I’ll take a shot at this one …

You can decide not to pause autoguiding during autofocus by simply
clearing the “Pause guiding during auto focus” checkbox in the “Auto
Guide” tab of the “Control Panel”.

For plate solve, I guess it depends on whether that plate solve is part
of a centering option or not. I would think that you would not want to
be autoguiding while trying to center–your autoguiding would tend to
undo any centering corrections, right? If you are plate solving for
sync and autoguiding at the same time, a guide correction could occur
between the solution and the sync, making you sync to the wrong location.

Does that would reasonable?

– Shane

Edited to fix two typos …

If you have an OAG, you’d likely want it disabled though it might be worth trying anyway. The focus changing while guiding might cause a number of issues/corrections that might be invalid … The star might move, be lost, or mirror shift (if applicable) will cause it to jump. This might trash the autofocus frame, likely a lot more than not guiding :). If using a guide scope, might as well keep it enabled!

Thanks for heads up on autoguide checkbox. That will work perfectly for me since I have a separate guide scope.
For plate solve, it seems to me the best solution is to always keep guiding on, both to maintain the current position for the centering operation, and to produce the best quality image so that the plate solve has the best chance of solving.
Obviously, the program needs to stop autoguiding before each correction slew, then resume it after the mount settles, and it can easily to this.
@cmassa: “In the short time it takes to do a plate solve, the mount should not move far off target if polar aligned.” This is true, however to whatever extent it does move off center during the plate solve, autoguiding would eliminate that error. More important it seems to me is if your mount has significant tracking errors when not autoguiding, this will produce fuzzier stars which can cause a plate solve failure.
And why not just do it? There is no downside to doing so. It’s a win-win.

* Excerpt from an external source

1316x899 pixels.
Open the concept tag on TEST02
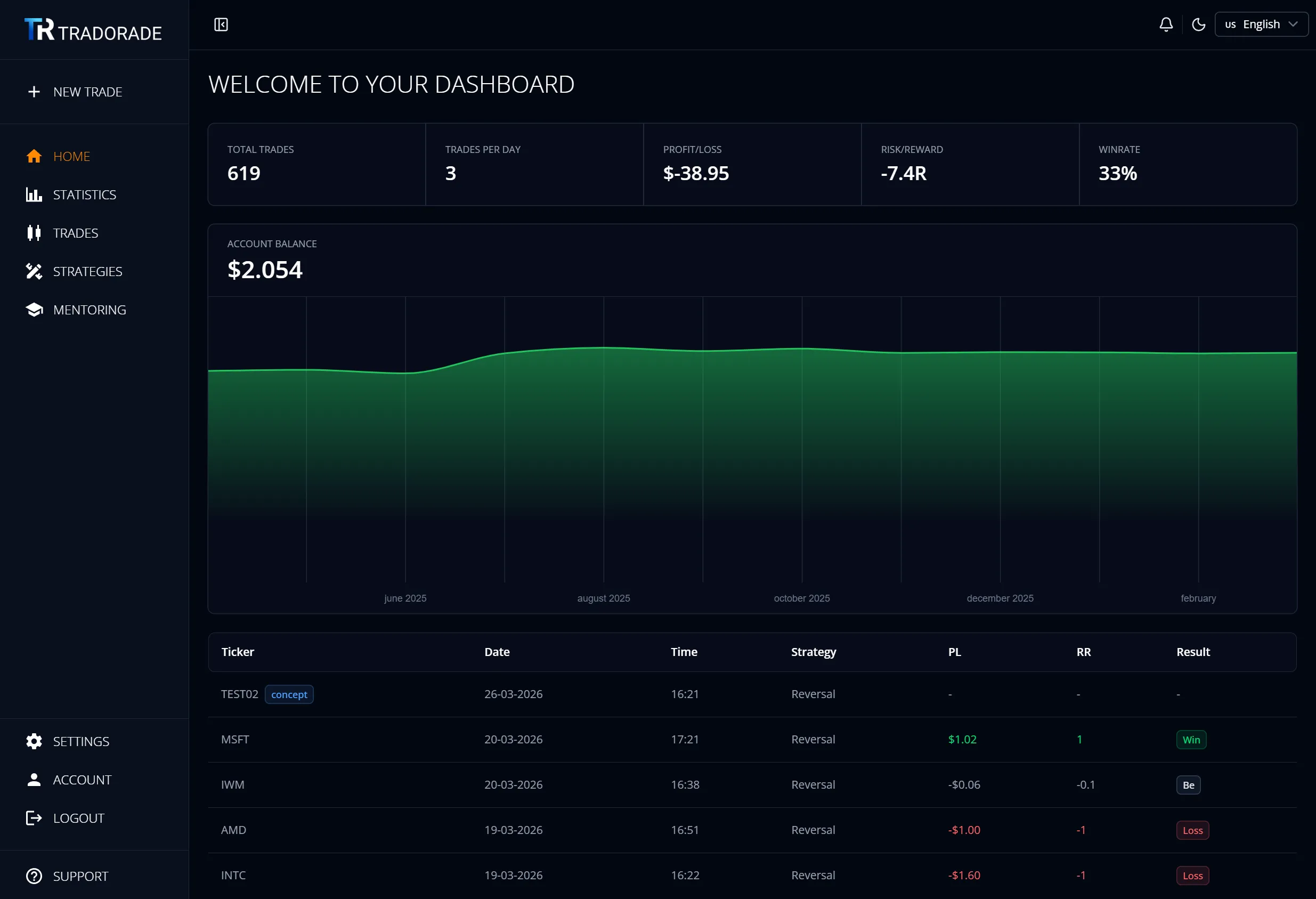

My plate solve only takes a few seconds using PinPoint, less time than a single autoguiding cycle. If my mount was wandering by more than a pixel in that time, plate solve accuracy would be the least of my worries!

It makes no difference whether autoguiding is on or off during the plate solve itself. My fault for not making clear that I am in favor of autoguiding on during the image capture used for the plate solve. The time required for taking the image is what matters. If that is very short, say a few seconds, then you are right on. However, the image exposure time might be much longer. Some posters have mentioned having a fixed filter that requires a very long exposure to get an adequate number of stars on the image. You might also be using a 2x focal extender lens, which would require a 4x exposure time.
Seems to me, although I have not measured it, that my cycle time for autoguiding is quite short. I know I can manually cycle it on and off as fast as I can click the Stop button, Start, Alt-S, Guide.

Really the only case where you need guiding during plate solving is if you’re plate solving through a narrowband filter.

We’ve discussed this before and will likely add an option to do this. It will certainly add additional time to the centering process but if you’re doing 30 second+ frames for plate solving it’s probably not that much of an issue. If you’re running 5 second images for plate solving then the time to start and stop the guider will start to be more significant.

Thanks,
Jared

Just a note here. On the more recent versions of PhD, it will continue to take guide exposures but will not auto-guide unless you have SGP set to do that. This could be mistaken for actual guiding, when it really just continues to expose the guider but not to guide - it will say paused instead.